━━ Data to use ━━
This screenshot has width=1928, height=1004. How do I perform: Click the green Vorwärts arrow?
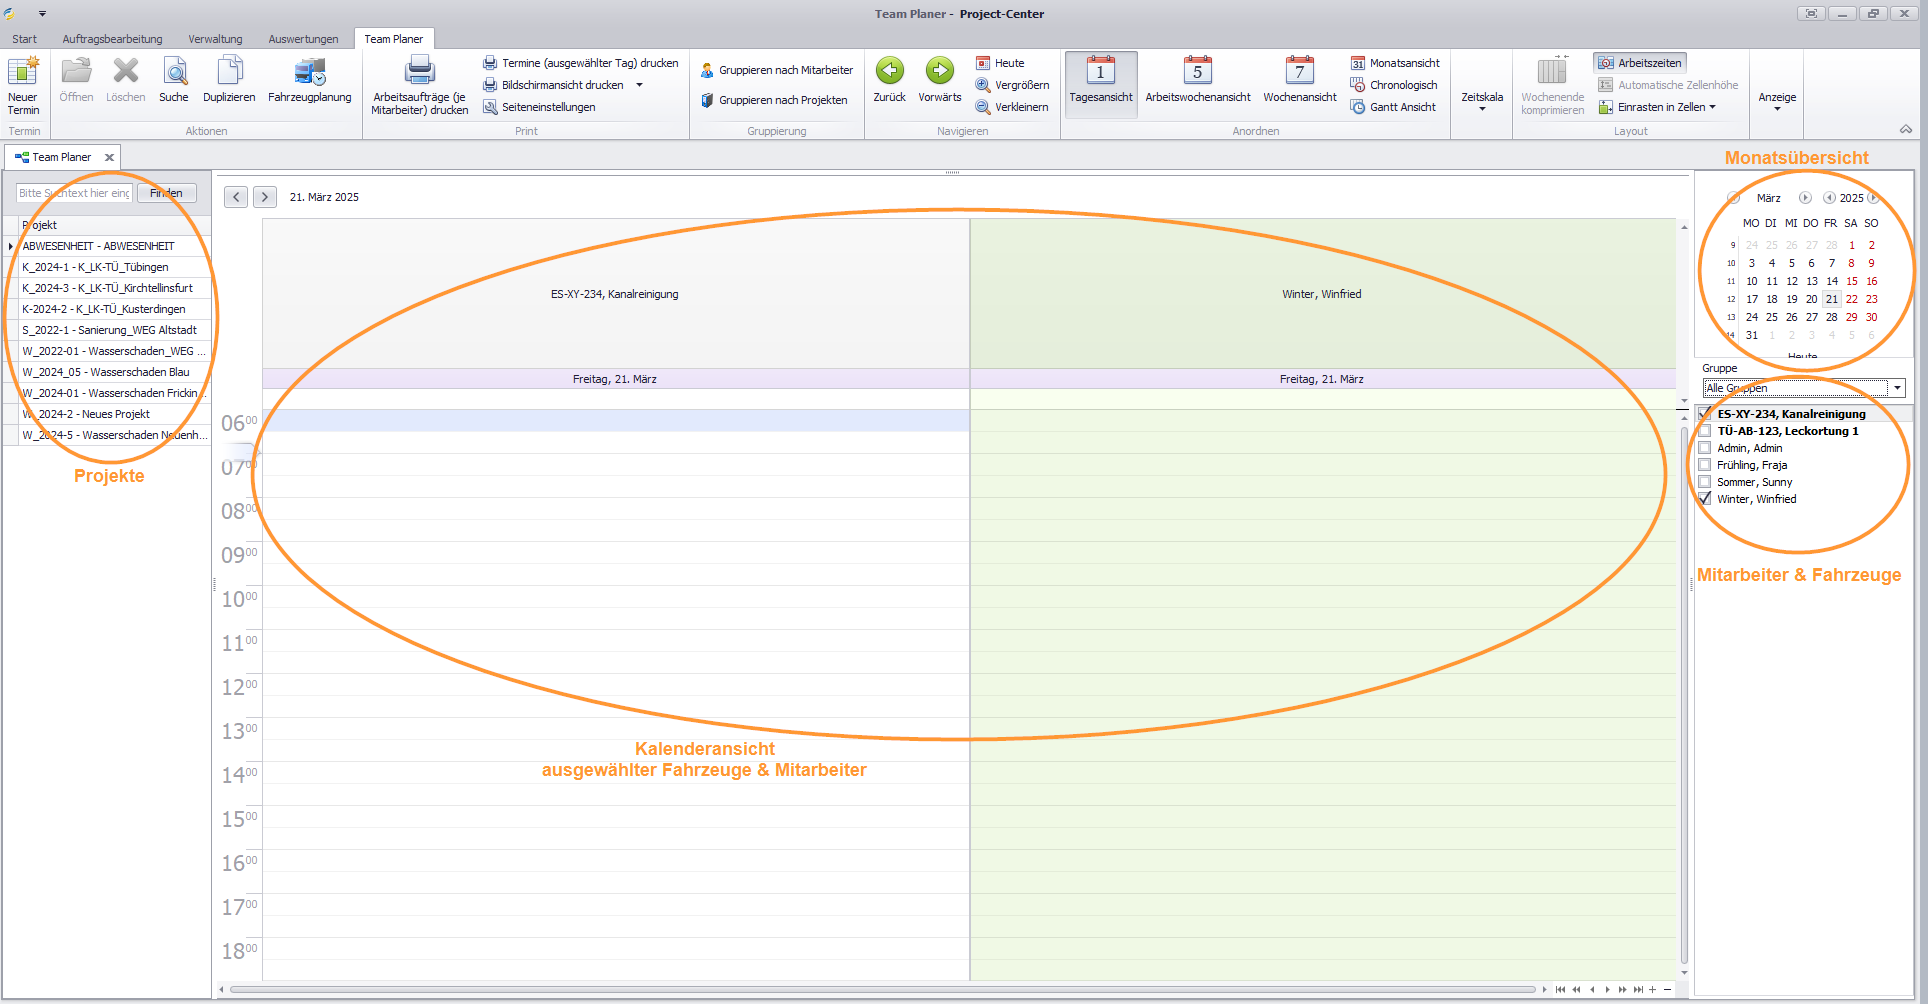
━━━
━━ Data to use ━━
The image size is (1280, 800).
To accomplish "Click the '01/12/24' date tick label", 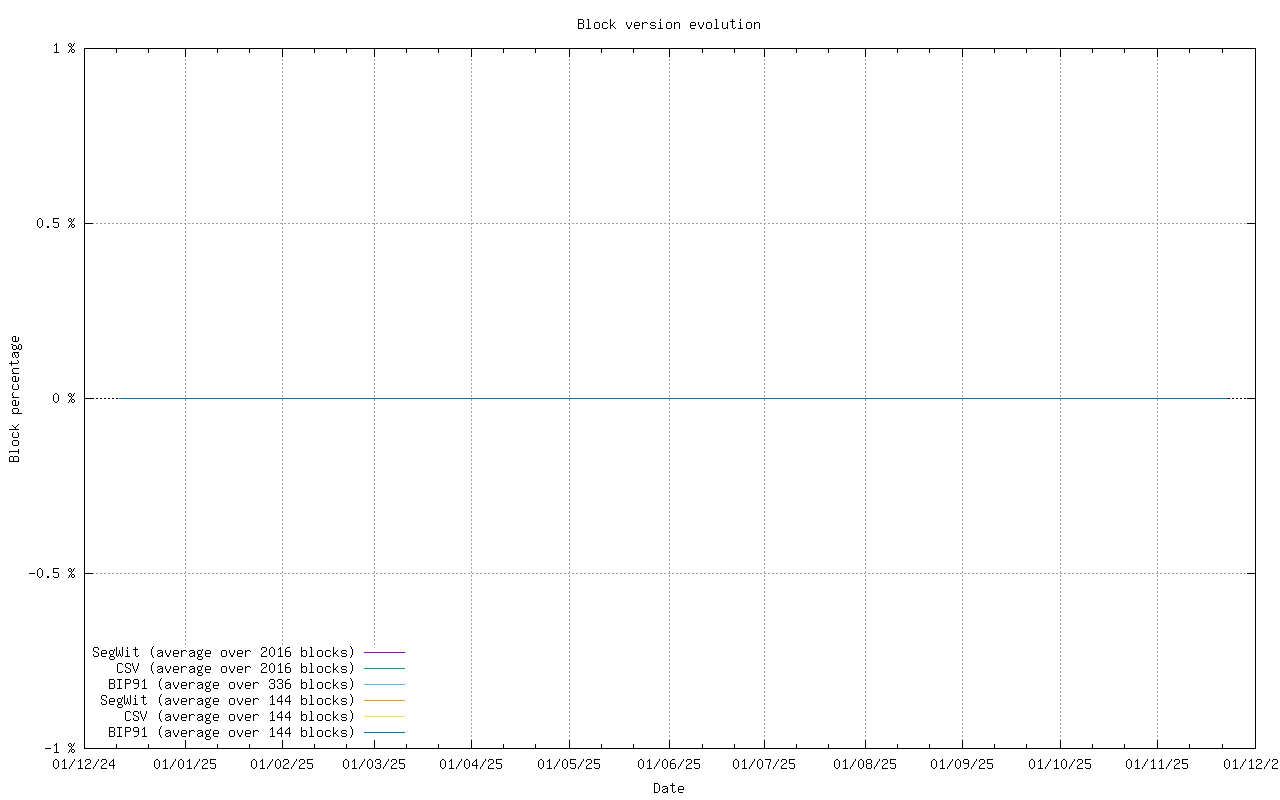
━━━
━━ Data to use ━━
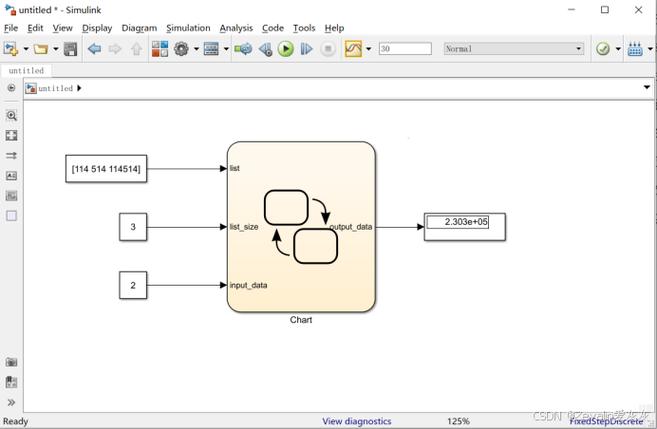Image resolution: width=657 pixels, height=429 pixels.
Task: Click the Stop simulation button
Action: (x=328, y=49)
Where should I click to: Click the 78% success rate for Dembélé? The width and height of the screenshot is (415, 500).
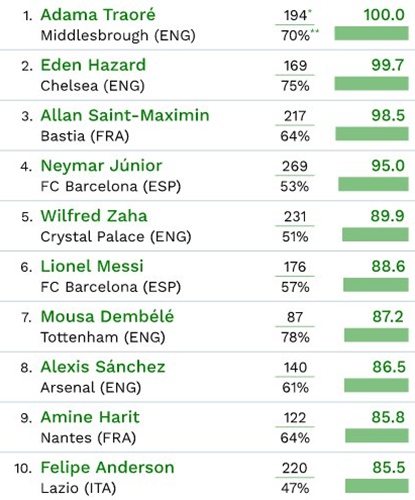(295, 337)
━━━
* _Exercise objective_
Going by the entries above, repeat exactly the lines that start at the line with "The image size is (1280, 800)." and go on through the line with "the '01/12/24' date". Pictures are not part of the copy.

* _Result for this task_
The image size is (1280, 800).
To accomplish "Click the '01/12/24' date tick label", 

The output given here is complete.